What you have to do
Carry on the passage about Morgan's reading of gay literature and the chance to meet Henry James, picking up after its final sentence.

Reading passage
■ ■ ■ ■
He began a systematic reading of the gay canon. If he listened with a newly attuned ear, the panpipes of erotic music he had detected in Housman could be heard everywhere. He jotted down a cryptic list of names in his diary without commentary, as if someone reading over his shoulder might discern the hidden pattern. There were the authors of “Etonian meditation[s],” stories of “delicate sensitive little schoolboys” who fall hopelessly in love with older boys, but whose “devotion only ends with death.” These Edwardian novels and their writers are long forgotten: A.E.W. Clarke’s
Jaspar Tristram
, H. N. Dickinson’s
Keddy
, Howard Overing Sturgis’s
Tim
, and the schoolboy fantasies of Desmond Coke, who published under the delicious pseudonym “Belinda Blinders.” There were defenses of homosexuality by J. A. Symonds and the Victorian sage Edward Carpenter. And there were the overtly sexual poems of Whitman, Michelangelo, and Shakespeare. Slowly and tentatively, Morgan began “contriving to get in touch” with an unacknowledged body of gay literature.

In mid-January 1908 Morgan was offered a decisive opportunity to meet a homosexual author whom he might imagine as a master and mentor. Sydney Waterlow lived in Sussex near Rye, and through his wife’s family he had befriended Henry James, insofar as it was possible to move toward intimacy with that august presence. Waterlow attached himself to the Master in toadying admiration, and the old man, now approaching seventy, seemed content to bask in it.
■ ■ ■ ■
Excerpted records
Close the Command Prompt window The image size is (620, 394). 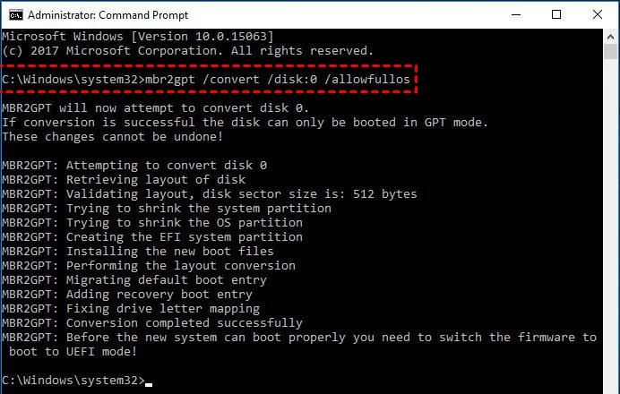tap(597, 14)
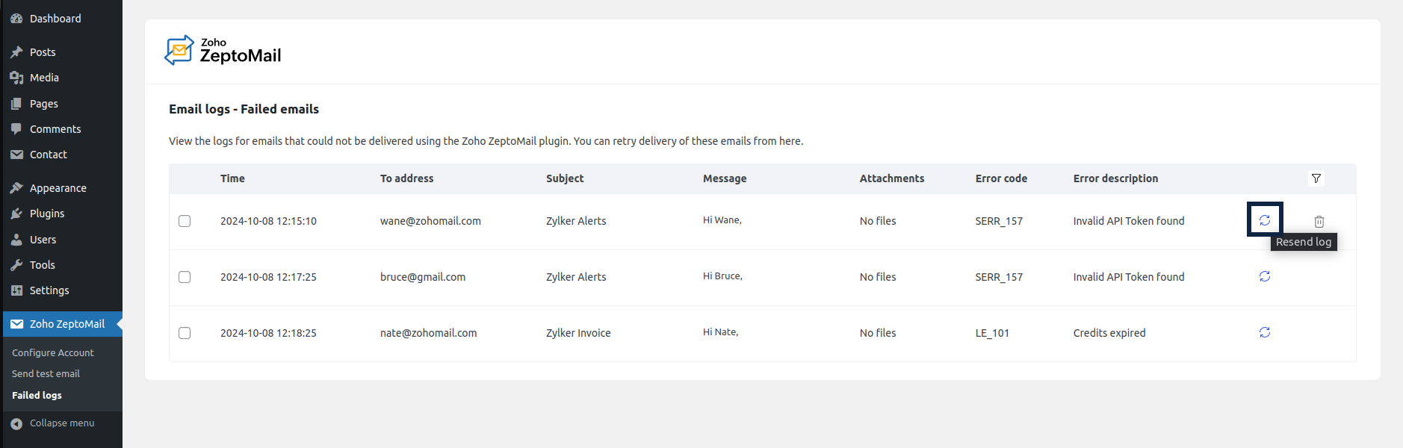The width and height of the screenshot is (1403, 448).
Task: Open Failed logs submenu item
Action: pos(37,395)
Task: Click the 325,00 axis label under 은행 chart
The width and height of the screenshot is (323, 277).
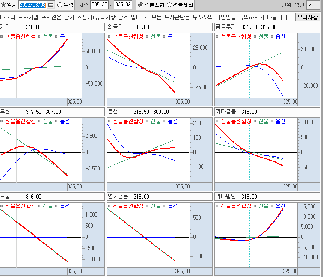Action: tap(182, 187)
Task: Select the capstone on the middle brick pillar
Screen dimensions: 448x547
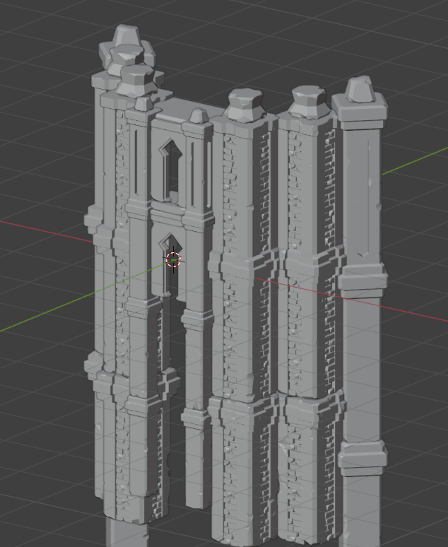Action: [x=243, y=105]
■ ■ ■ ■
Response to the exercise
The myth of James, contrived by his own careful hand, was well under way. Ensconced in the cool and dark of Lamb House, James had fashioned himself into not merely an elder statesman of literature and guardian of the future of the novel, but a member of the English gentry. Through his friendship with Waterlow, Morgan was invited to take Sunday tea with James, keenly aware that James was purportedly “a really first class person.” Half jocular, half eagerly sincere, he wrote to Lily and Dent about the impending occasion: “I felt all that the ordinary healthy man feels in the presence of a lord.” The austere brick house had formal gardens and pristine lawns; inside, Morgan and Waterlow stole a glimpse as they walked past the darkened study where James composed at a massive table.

The Master was sixty-six, rotund, and “effectively bald”; Morgan, tall, stammering, and shy, only twenty-seven. In
The Albany
magazine he had just published “The Celestial Omnibus”—a story of a boy who takes an ordinary
bus to heaven on a fantastic journey—and feared that James would “know better” than to like it. But he was unprepared for the confusion that their actual meeting unleashed. Morgan was introduced as a published author. But James, who was a bit deaf and unlikely to be budged from his initial impressions, somehow decided that he was meeting the young philosopher-Apostle from King’s. “Your name’s Moore,” he announced firmly, grasping Morgan’s shoulder in a proprietary grip. Nonplussed, Morgan did not clearly correct the mistake, and a cascade of other small misunderstandings ensued: Was Forster from Wakefield or Weybridge? Had James or had he not known Forster’s great-aunt?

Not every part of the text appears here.